• [MATERIAL SHOWN]
********

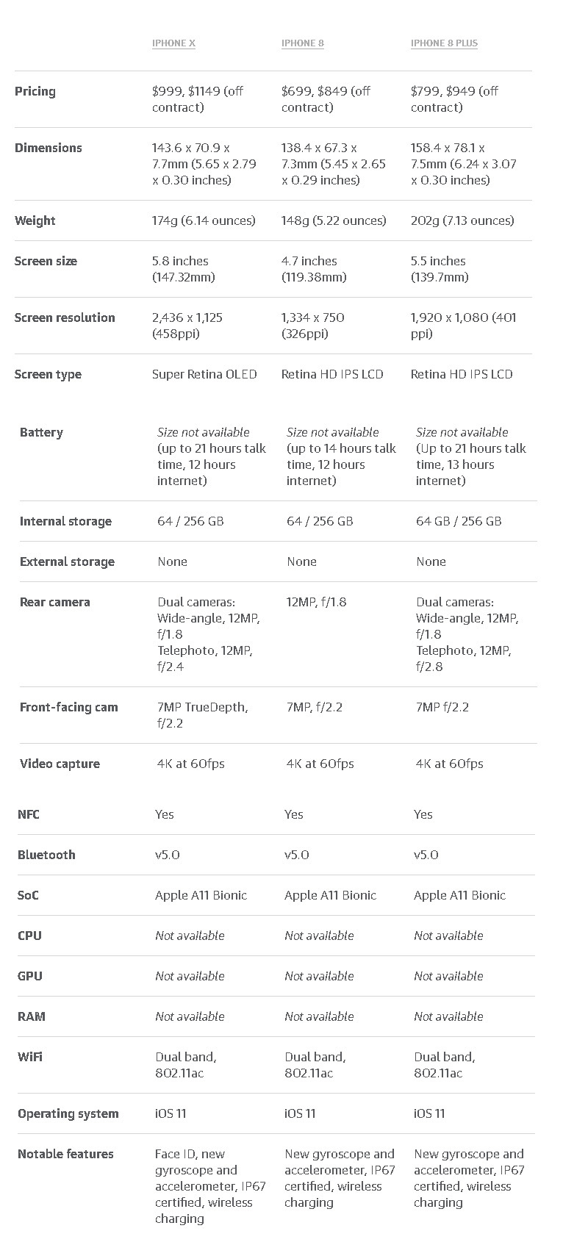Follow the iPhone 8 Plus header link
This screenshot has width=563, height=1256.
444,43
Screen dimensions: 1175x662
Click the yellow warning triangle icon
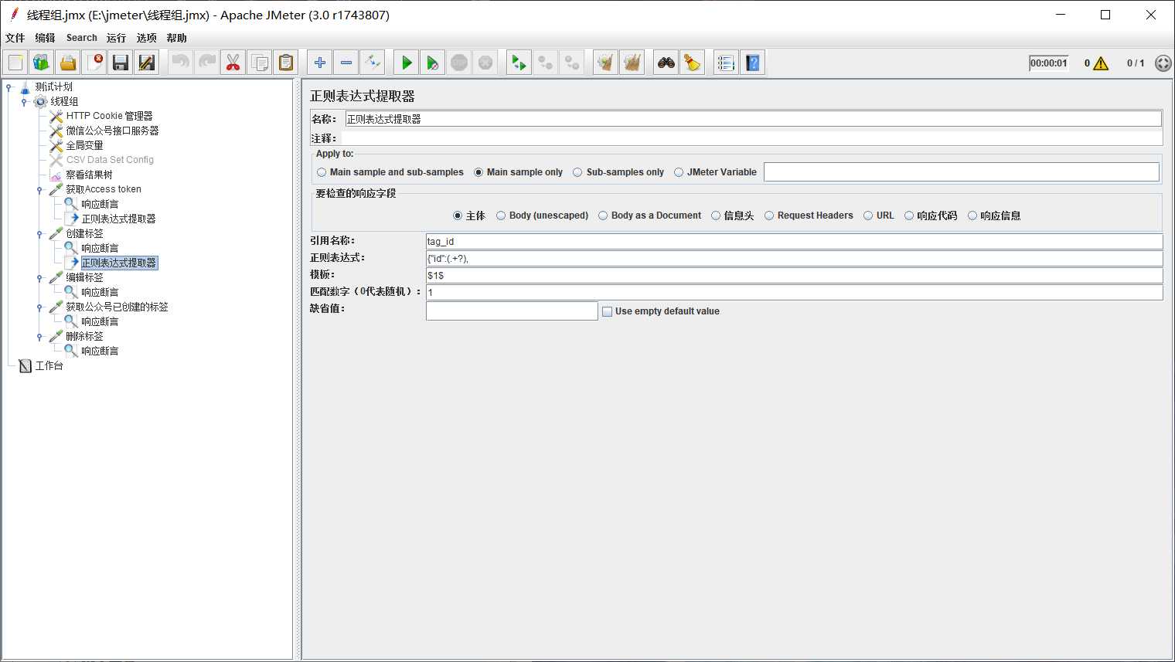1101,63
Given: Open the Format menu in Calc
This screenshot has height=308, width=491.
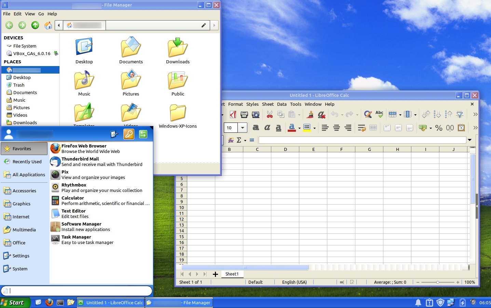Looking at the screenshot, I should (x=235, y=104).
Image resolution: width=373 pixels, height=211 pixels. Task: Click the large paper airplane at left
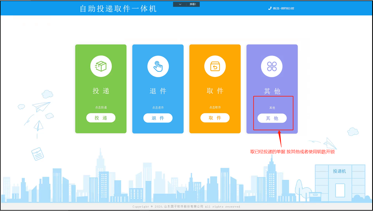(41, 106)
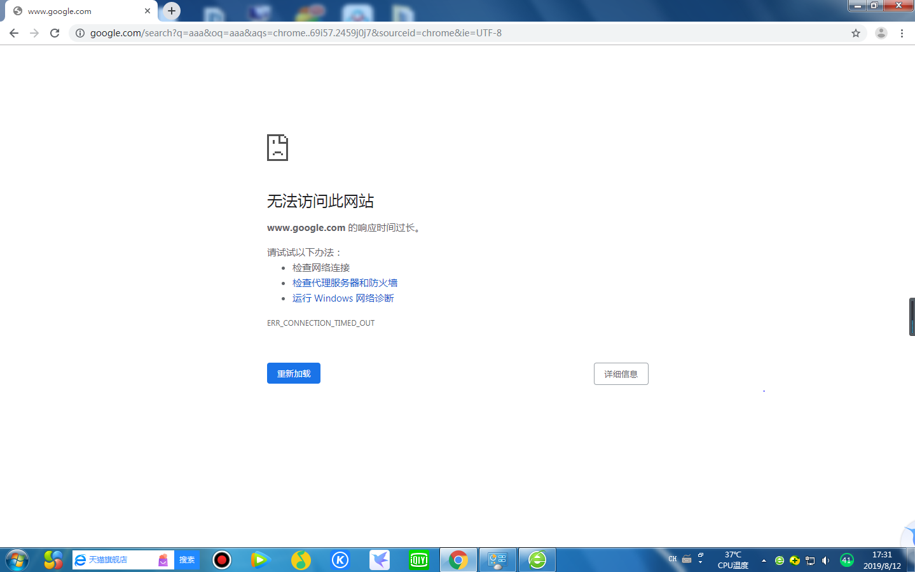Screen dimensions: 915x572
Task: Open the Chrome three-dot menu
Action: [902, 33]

********

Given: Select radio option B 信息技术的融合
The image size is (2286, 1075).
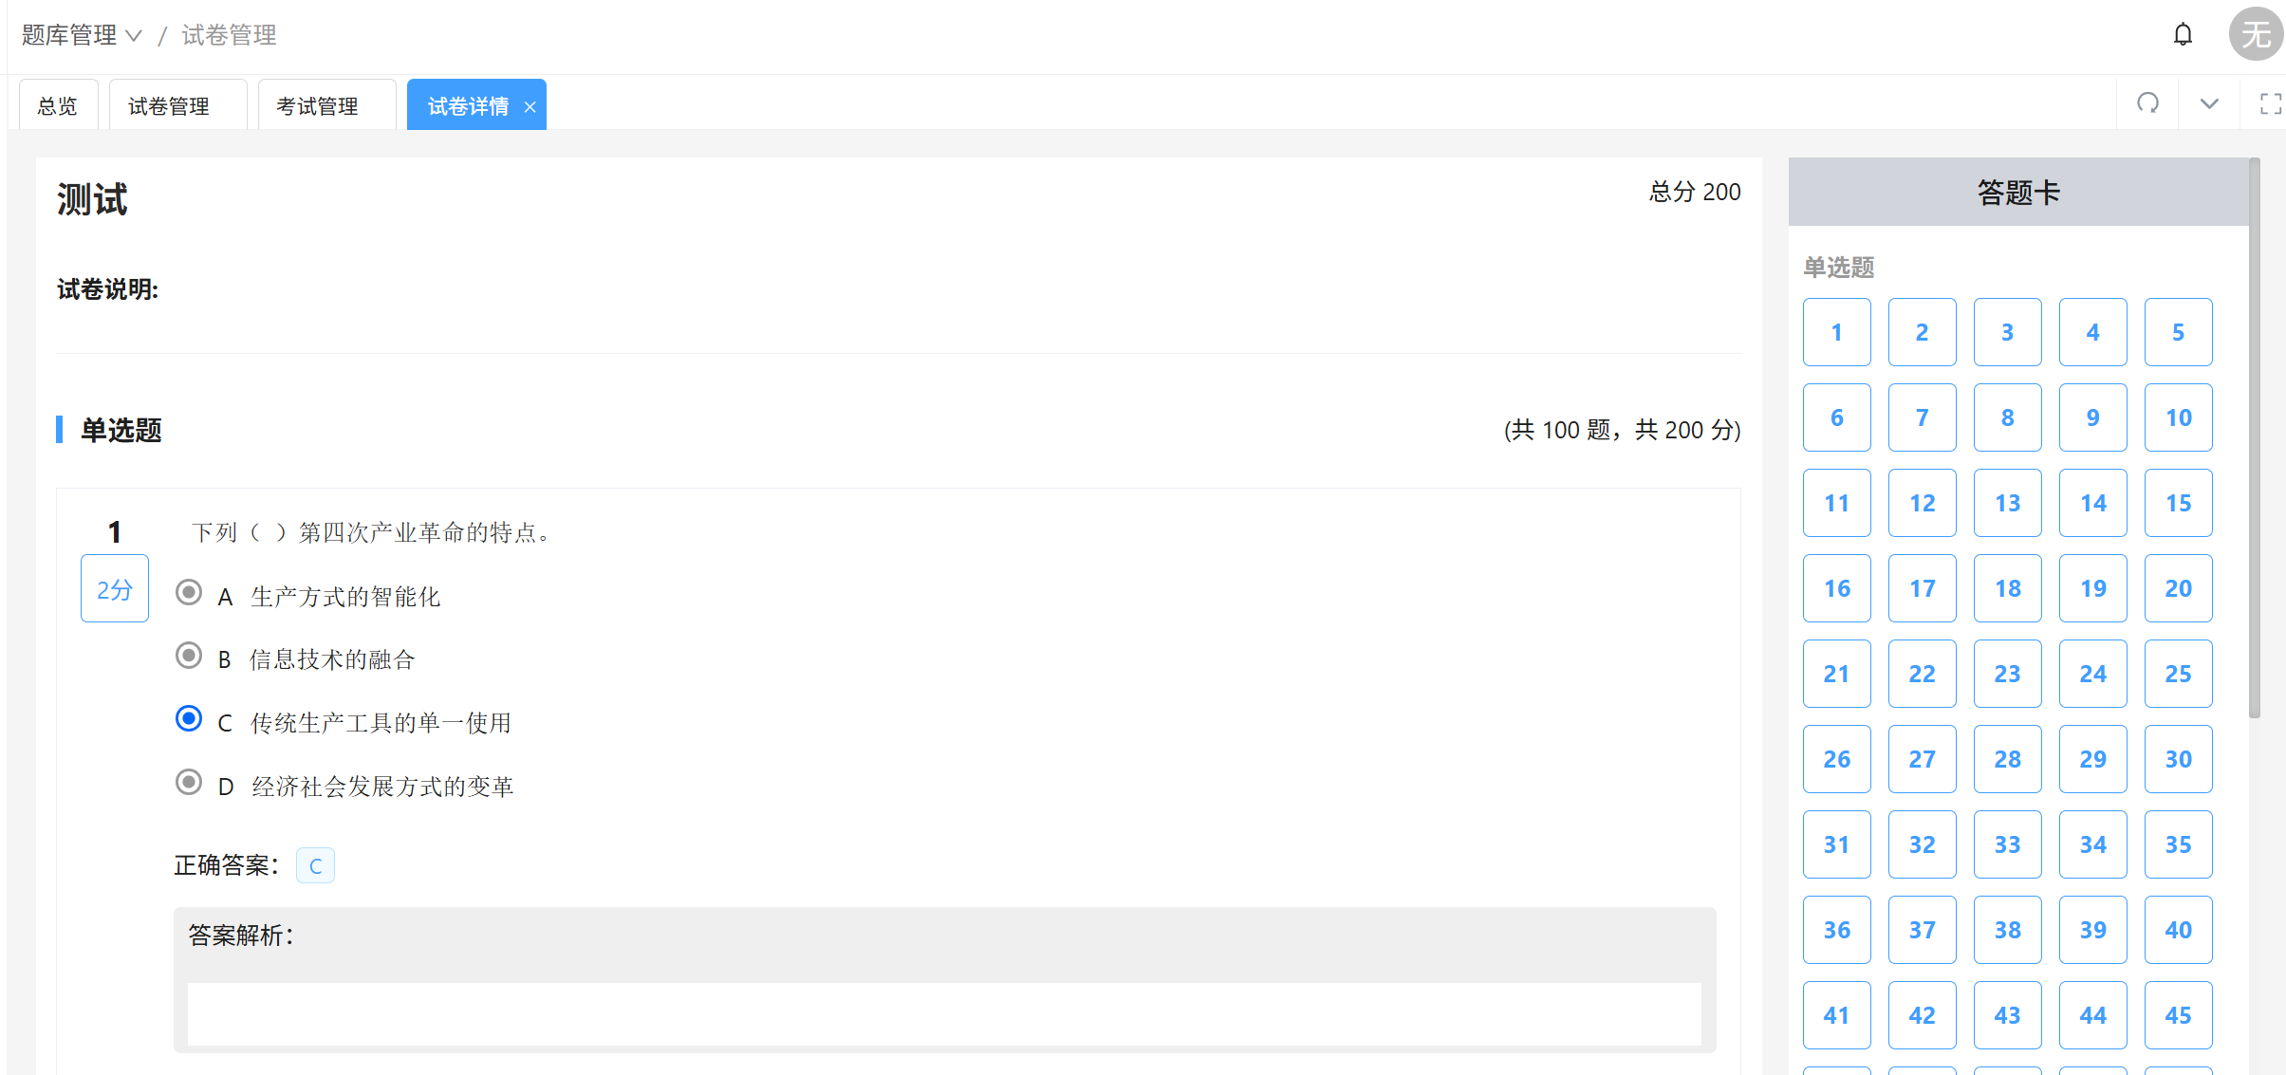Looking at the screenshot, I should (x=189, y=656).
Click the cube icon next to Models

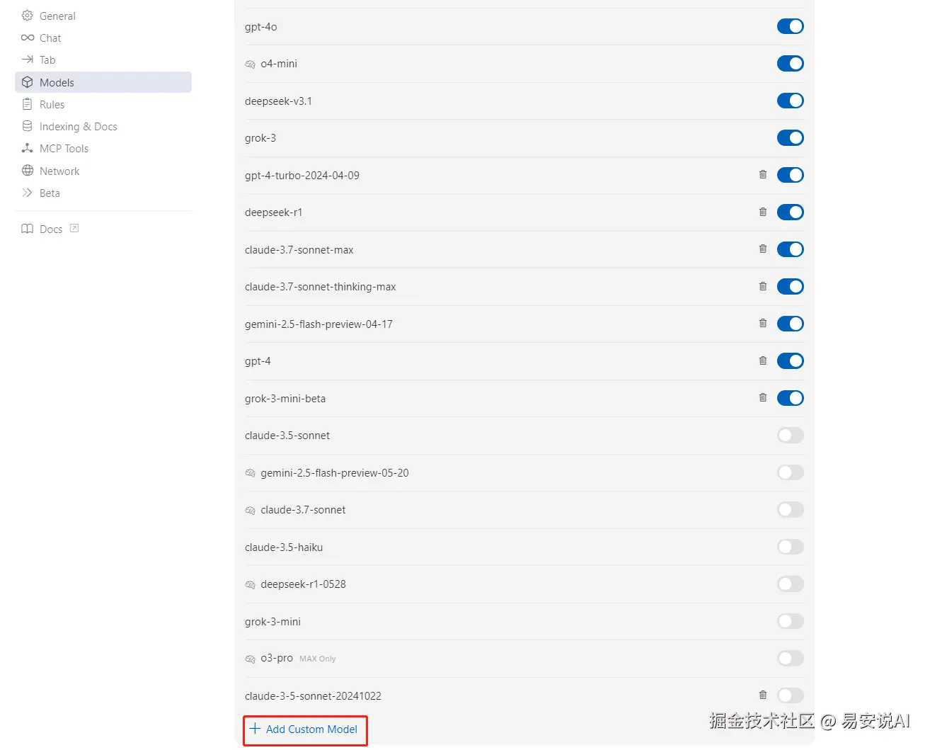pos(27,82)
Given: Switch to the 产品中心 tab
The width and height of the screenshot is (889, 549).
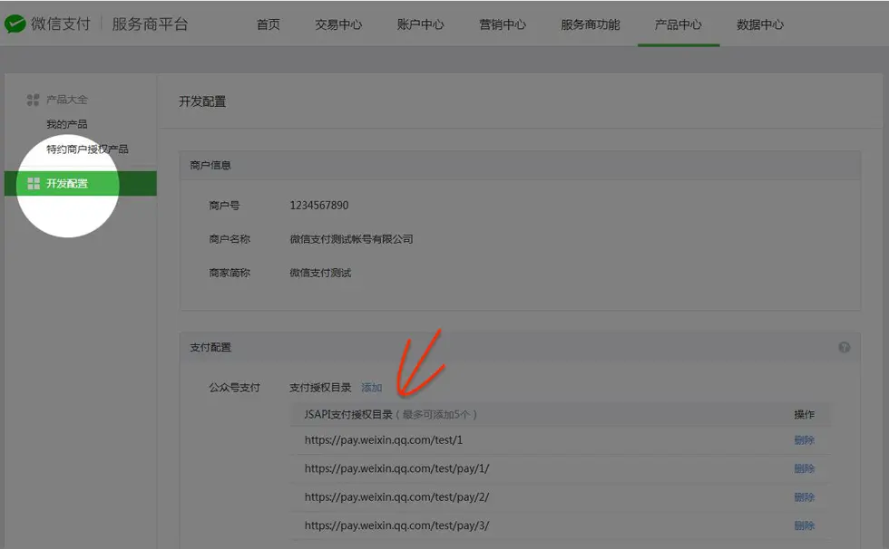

********

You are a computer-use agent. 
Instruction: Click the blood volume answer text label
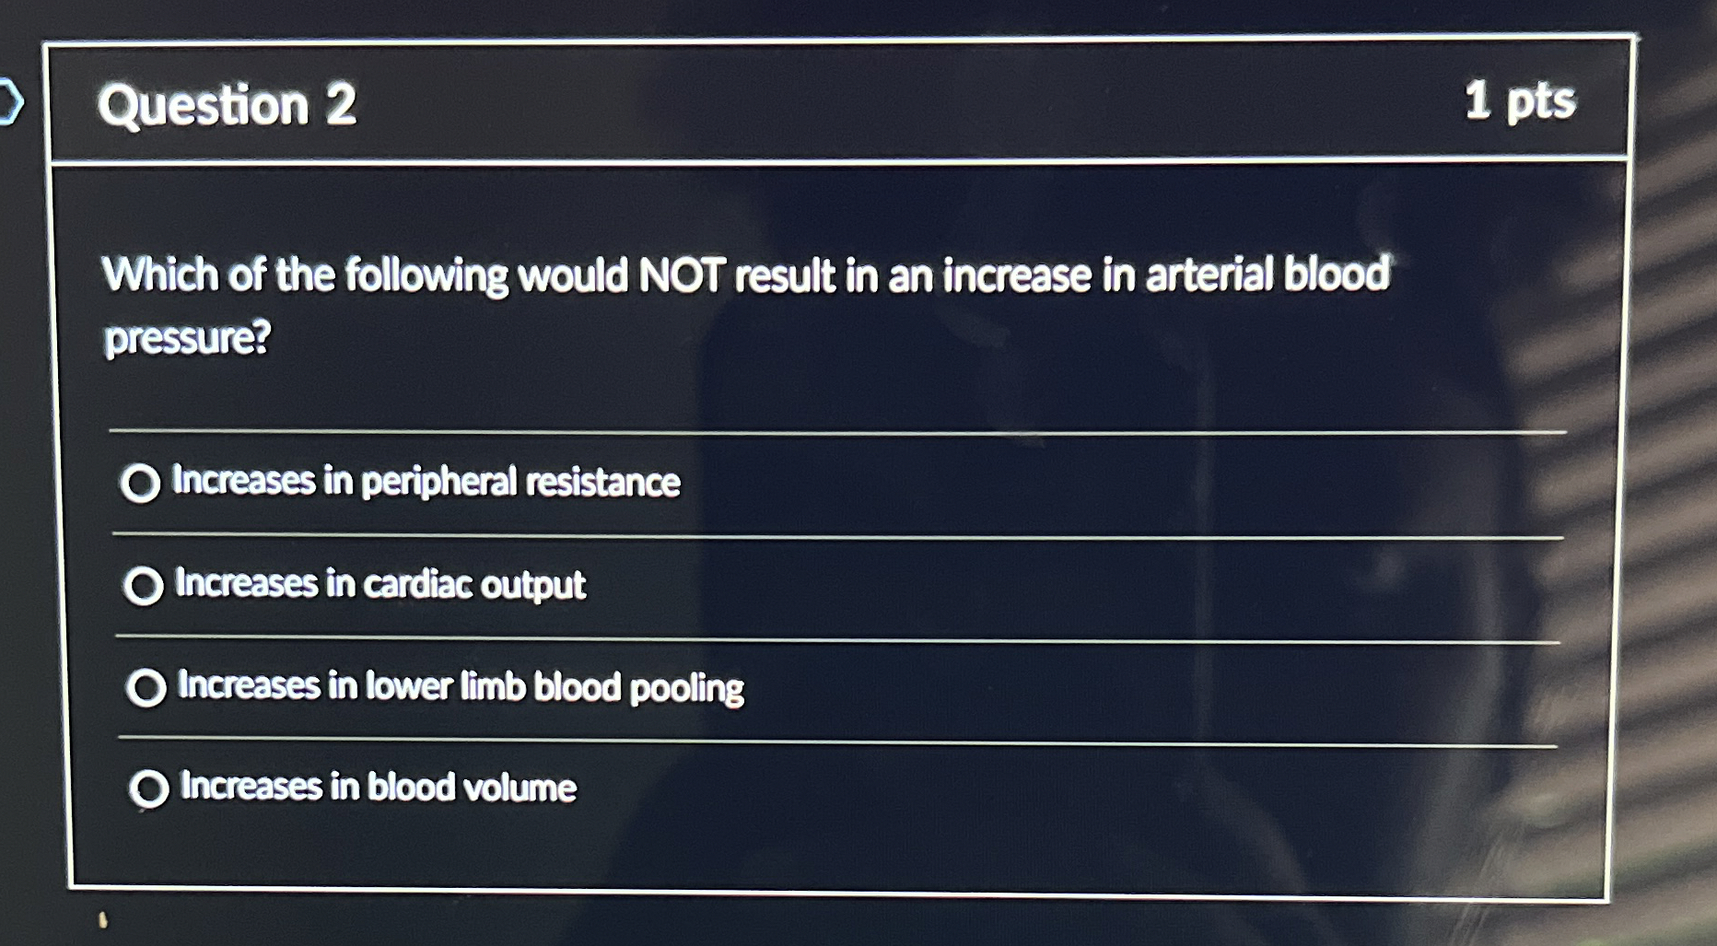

********

• [EXERCISE] Looking at the data above, write out exactly the lines that start at the one containing "Given: Switch to the 产品中心 tab" and end at the one containing "The width and"; include both and nothing beyond.

• [TASK RESPONSE]
Given: Switch to the 产品中心 tab
The width and height of the screenshot is (889, 549).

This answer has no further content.